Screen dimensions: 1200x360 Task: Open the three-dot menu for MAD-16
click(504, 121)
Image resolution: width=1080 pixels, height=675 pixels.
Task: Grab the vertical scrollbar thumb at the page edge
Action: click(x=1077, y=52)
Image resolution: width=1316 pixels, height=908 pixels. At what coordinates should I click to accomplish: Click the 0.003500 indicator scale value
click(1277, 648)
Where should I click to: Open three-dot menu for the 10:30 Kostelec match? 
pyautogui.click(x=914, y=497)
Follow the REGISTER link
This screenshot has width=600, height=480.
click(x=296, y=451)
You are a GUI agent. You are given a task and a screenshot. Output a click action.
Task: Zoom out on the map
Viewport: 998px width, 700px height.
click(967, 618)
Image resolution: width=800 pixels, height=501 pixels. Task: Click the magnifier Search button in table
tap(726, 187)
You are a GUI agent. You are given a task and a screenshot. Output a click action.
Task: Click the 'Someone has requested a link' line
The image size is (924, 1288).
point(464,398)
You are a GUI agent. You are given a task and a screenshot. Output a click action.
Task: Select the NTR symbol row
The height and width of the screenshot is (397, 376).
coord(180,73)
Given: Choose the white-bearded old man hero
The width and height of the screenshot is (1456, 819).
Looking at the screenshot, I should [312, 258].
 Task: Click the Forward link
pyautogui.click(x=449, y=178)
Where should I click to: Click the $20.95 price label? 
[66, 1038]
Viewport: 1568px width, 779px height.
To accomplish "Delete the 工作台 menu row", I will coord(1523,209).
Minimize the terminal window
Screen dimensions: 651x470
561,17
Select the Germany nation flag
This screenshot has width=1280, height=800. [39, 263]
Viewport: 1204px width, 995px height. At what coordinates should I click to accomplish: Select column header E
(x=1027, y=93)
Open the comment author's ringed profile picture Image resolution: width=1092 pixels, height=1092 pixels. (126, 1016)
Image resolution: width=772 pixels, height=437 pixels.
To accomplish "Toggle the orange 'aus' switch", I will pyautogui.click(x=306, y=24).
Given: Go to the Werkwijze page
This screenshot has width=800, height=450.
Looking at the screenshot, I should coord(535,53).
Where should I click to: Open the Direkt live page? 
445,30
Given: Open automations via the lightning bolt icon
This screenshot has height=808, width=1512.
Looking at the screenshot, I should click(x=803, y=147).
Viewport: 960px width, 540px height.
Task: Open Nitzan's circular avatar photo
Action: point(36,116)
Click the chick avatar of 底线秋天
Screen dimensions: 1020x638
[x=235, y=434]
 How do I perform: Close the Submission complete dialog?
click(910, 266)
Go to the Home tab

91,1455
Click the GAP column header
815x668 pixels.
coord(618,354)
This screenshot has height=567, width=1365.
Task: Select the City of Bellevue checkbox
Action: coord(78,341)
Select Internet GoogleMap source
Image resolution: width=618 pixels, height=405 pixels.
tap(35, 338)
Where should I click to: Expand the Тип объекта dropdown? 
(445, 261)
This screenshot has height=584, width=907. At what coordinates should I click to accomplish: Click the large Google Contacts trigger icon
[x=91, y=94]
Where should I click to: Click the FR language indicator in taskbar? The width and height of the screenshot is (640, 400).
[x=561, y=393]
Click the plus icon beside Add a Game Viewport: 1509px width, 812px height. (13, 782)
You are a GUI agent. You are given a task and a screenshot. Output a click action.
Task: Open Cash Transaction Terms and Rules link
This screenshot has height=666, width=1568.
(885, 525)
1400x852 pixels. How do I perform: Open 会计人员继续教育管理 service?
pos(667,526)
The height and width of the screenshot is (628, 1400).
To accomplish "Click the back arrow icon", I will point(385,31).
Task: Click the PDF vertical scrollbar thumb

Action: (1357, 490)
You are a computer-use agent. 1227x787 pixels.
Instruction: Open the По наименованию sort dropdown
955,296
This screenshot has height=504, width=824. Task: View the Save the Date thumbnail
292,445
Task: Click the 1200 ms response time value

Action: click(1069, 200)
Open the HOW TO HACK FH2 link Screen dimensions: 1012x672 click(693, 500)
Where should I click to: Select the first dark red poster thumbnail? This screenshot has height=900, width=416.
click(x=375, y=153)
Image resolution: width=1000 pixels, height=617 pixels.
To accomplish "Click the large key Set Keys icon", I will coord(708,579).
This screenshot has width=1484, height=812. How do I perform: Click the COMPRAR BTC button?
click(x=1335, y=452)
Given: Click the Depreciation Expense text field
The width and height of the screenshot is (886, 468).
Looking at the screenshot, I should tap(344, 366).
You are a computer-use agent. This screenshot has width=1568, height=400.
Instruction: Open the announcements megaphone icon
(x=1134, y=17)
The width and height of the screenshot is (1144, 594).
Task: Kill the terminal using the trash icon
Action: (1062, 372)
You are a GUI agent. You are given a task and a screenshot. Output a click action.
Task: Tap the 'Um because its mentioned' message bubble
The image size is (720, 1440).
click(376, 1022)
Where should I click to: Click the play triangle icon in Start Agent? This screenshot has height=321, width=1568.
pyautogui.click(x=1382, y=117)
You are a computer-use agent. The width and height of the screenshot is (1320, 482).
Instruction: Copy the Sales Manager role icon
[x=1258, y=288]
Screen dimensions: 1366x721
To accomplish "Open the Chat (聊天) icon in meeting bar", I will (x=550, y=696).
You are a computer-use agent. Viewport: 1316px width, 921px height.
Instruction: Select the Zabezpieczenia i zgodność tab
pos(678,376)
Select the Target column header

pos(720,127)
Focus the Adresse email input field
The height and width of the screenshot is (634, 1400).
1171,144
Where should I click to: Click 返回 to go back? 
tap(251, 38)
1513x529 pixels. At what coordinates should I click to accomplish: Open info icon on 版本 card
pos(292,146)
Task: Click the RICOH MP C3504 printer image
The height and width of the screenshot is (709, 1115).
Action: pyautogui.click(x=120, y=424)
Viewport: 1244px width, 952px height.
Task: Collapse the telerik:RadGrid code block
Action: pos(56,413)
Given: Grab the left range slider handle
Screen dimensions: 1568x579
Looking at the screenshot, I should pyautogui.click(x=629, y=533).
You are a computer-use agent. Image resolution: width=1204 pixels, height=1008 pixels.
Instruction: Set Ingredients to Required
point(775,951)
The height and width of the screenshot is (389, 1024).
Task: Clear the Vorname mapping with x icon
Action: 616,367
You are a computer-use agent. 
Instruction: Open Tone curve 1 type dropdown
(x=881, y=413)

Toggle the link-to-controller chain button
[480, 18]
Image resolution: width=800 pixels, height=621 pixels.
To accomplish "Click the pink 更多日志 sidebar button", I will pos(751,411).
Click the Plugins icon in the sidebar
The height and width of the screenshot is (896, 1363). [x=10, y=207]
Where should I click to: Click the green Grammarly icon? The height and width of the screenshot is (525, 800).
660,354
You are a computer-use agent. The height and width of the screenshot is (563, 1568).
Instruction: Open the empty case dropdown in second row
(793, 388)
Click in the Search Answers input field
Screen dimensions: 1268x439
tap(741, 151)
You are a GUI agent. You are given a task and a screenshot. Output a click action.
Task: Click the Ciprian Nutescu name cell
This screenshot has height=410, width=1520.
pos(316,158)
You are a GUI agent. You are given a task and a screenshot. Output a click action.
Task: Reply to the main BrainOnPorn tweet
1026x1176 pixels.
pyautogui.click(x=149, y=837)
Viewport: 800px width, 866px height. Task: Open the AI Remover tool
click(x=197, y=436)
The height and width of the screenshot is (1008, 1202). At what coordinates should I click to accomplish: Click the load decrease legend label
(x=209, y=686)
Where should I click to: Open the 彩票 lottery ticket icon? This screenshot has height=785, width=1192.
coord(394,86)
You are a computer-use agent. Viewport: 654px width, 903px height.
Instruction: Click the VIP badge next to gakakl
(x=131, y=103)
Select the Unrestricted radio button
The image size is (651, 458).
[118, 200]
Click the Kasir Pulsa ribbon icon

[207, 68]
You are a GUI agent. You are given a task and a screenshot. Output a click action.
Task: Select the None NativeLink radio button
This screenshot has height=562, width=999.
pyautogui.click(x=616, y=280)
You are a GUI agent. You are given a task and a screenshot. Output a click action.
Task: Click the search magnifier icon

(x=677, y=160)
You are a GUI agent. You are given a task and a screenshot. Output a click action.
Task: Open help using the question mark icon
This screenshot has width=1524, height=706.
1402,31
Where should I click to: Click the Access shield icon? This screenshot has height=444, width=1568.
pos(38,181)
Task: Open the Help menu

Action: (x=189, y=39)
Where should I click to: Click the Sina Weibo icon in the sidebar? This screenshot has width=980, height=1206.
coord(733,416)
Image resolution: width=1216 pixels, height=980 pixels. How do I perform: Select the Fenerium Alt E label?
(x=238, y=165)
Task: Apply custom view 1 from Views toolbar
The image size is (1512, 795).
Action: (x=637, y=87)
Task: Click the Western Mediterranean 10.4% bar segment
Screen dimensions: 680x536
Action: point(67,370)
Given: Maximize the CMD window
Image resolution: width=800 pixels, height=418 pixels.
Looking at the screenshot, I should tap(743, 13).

** EXERCISE DIRECTIONS **
Beginning with the line above that contains "Task: Click the RICOH MP C3504 printer image", copy each line exactly up to and including the line that contains "You are a computer-use agent. Viewport: 654px", and go no further.

** RESPONSE TO THE EXERCISE **
Task: Click the RICOH MP C3504 printer image
The height and width of the screenshot is (709, 1115).
Action: pyautogui.click(x=120, y=424)
Viewport: 1244px width, 952px height.
Task: Collapse the telerik:RadGrid code block
Action: pos(56,413)
Given: Grab the left range slider handle
Screen dimensions: 1568x579
Looking at the screenshot, I should pyautogui.click(x=629, y=533).
You are a computer-use agent. Image resolution: width=1204 pixels, height=1008 pixels.
Instruction: Set Ingredients to Required
point(775,951)
The height and width of the screenshot is (389, 1024).
Task: Clear the Vorname mapping with x icon
Action: 616,367
You are a computer-use agent. 
Instruction: Open Tone curve 1 type dropdown
(x=881, y=413)

Toggle the link-to-controller chain button
[480, 18]
Image resolution: width=800 pixels, height=621 pixels.
To accomplish "Click the pink 更多日志 sidebar button", I will pos(751,411).
Click the Plugins icon in the sidebar
The height and width of the screenshot is (896, 1363). [x=10, y=207]
Where should I click to: Click the green Grammarly icon? The height and width of the screenshot is (525, 800).
660,354
You are a computer-use agent. The height and width of the screenshot is (563, 1568).
Instruction: Open the empty case dropdown in second row
(793, 388)
Click in the Search Answers input field
Screen dimensions: 1268x439
tap(741, 151)
You are a GUI agent. You are given a task and a screenshot. Output a click action.
Task: Click the Ciprian Nutescu name cell
This screenshot has height=410, width=1520.
pos(316,158)
You are a GUI agent. You are given a task and a screenshot. Output a click action.
Task: Reply to the main BrainOnPorn tweet
1026x1176 pixels.
pyautogui.click(x=149, y=837)
Viewport: 800px width, 866px height. Task: Open the AI Remover tool
click(x=197, y=436)
The height and width of the screenshot is (1008, 1202). At what coordinates should I click to accomplish: Click the load decrease legend label
(x=209, y=686)
Where should I click to: Open the 彩票 lottery ticket icon? This screenshot has height=785, width=1192.
coord(394,86)
You are a computer-use agent. Viewport: 654px width, 903px height.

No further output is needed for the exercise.